= Activity =
Copy out every record below with complete accuracy.

= Entries provided =
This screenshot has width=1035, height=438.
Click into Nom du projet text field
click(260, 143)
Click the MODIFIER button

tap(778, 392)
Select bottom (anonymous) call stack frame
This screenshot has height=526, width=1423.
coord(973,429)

= Finished exercise =
This screenshot has width=1035, height=438.
Click into Nom du projet text field
click(260, 143)
Click the MODIFIER button

tap(778, 392)
Select bottom (anonymous) call stack frame
This screenshot has height=526, width=1423.
coord(973,429)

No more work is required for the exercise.